Tumor evolution and homeostasis

Our lab has a long-standing interest in tumor initiation and progression. A better understanding on how tumors evolve over time with respect to genetic, epigenetic, and gene expression changes will elucidate the molecular mechanisms underlying the aggressiveness and fatality of the disease and provide insights on tumor initiation, metastasis, and drug resistance. Our research focuses on the two major subtypes of lung cancer, namely non-small cell lung cancer (lung adenocarcinoma) and small cell lung cancer. In the past we have identified and characterized protein-coding and non-coding (e.g. microRNAs) gene regulation in tumor progression, invasion and metastasis and this includes (1) loss of the master pulmonary differentiation factor Nkx2-1, (2) gain of the embryonic proto-oncogene Hmga2, (3) isoform switching of the invadopodia component Tks5, and (4) misregulation of the miR-200 family of microRNAs.

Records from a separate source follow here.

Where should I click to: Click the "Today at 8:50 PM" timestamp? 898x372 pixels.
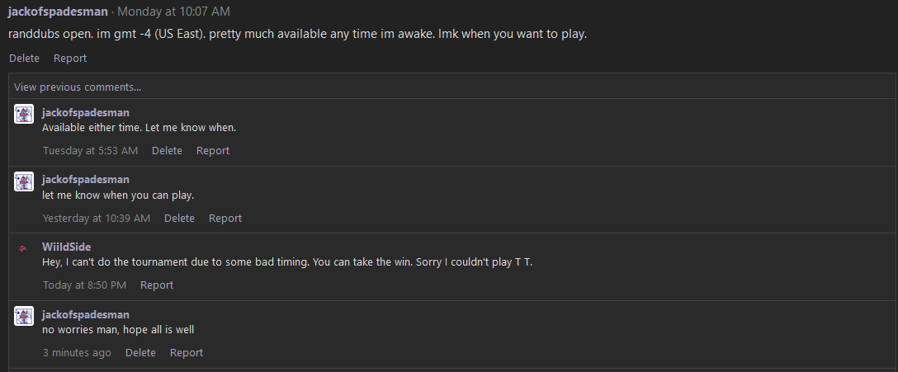tap(84, 285)
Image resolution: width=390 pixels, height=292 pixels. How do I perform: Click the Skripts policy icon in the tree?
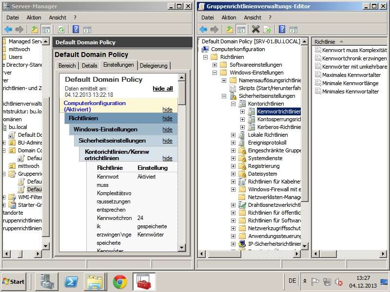(x=234, y=88)

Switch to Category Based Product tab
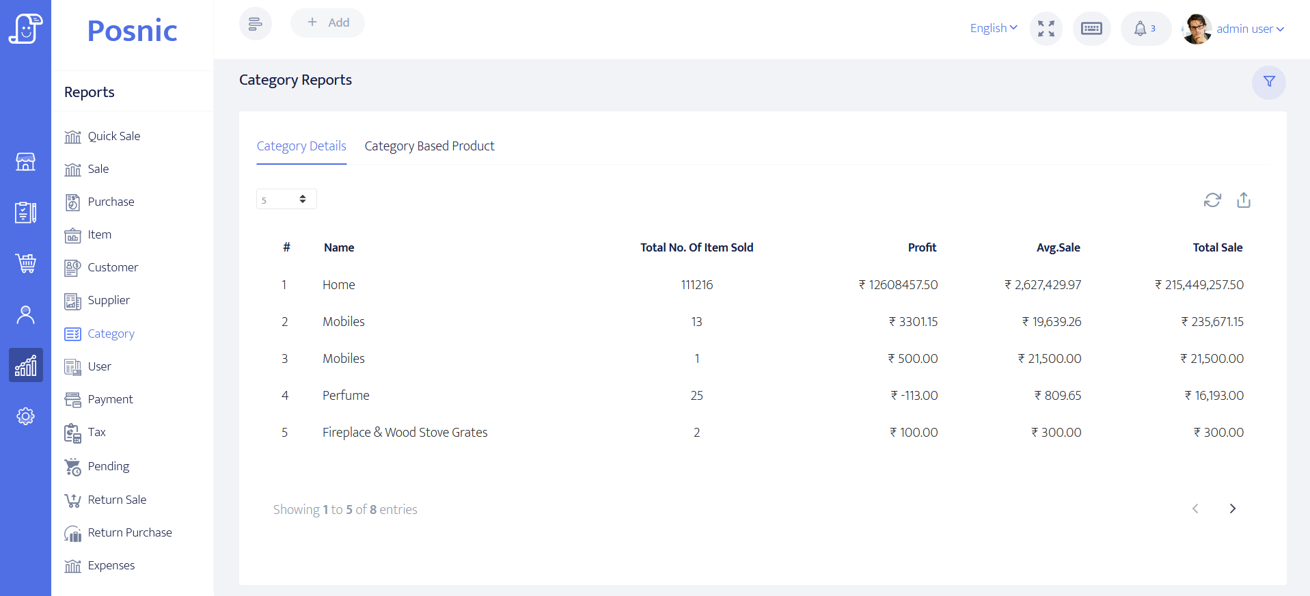429,146
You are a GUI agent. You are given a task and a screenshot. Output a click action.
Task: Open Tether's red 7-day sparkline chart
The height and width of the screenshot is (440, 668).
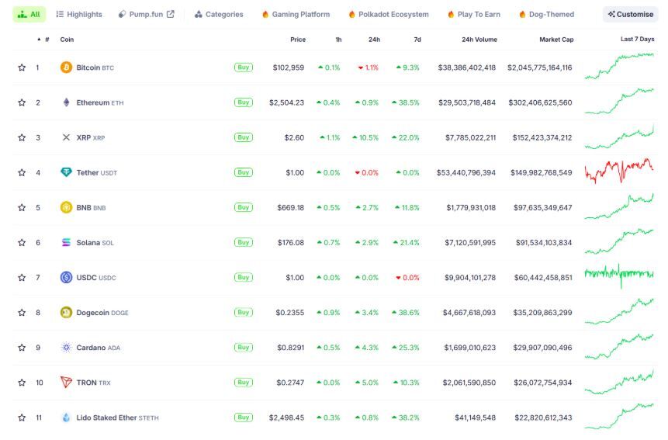coord(619,171)
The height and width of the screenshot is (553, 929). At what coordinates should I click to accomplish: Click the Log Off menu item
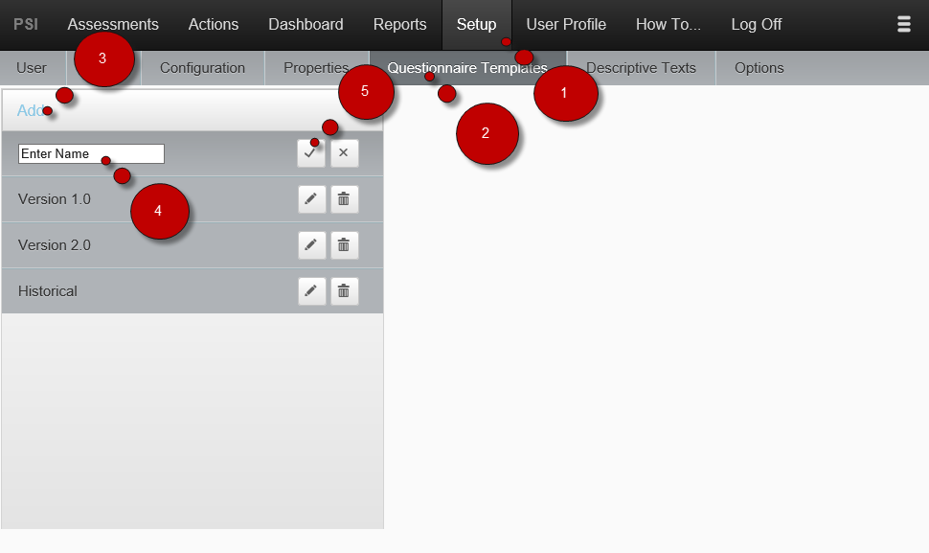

We have started to Investigate how maintaining protein homeostasis affects tumor evolution and progression. Cancer cells are continuously exposed to protein folding stress due to increased biosynthetic demands, hyperproliferation, mutational burden, immune attack, and oxidative stress. To combat these stressors, cancer cells exhibit elevated activity of protein homeostasis mechanisms to maintain the proteome in a folded and functional state. We are investigating how two critical mediators of protein homeostasis, Heat shock protein 90 (Hsp90), and Heat shock factor 1 (Hsf1) enable lung tumors to evolve and adapt while encountering diverse cellular stresses that impact protein folding. These studies will uncover unique characteristics of protein folding mechanisms in cancer cells that may be exploited for pharmacological intervention.

 

Tumor evolution

Invadopodia are proteolytic cellular protrusions that can degrade various components of extracellular matrix and are thought to enable tumor cells to metastasize. Shown here is an immunofluorescence image of metastatic lung adenocarcinoma cells with abundant invadopodia. The foci of invadopodia contain F-actin (red) and cortactin (green).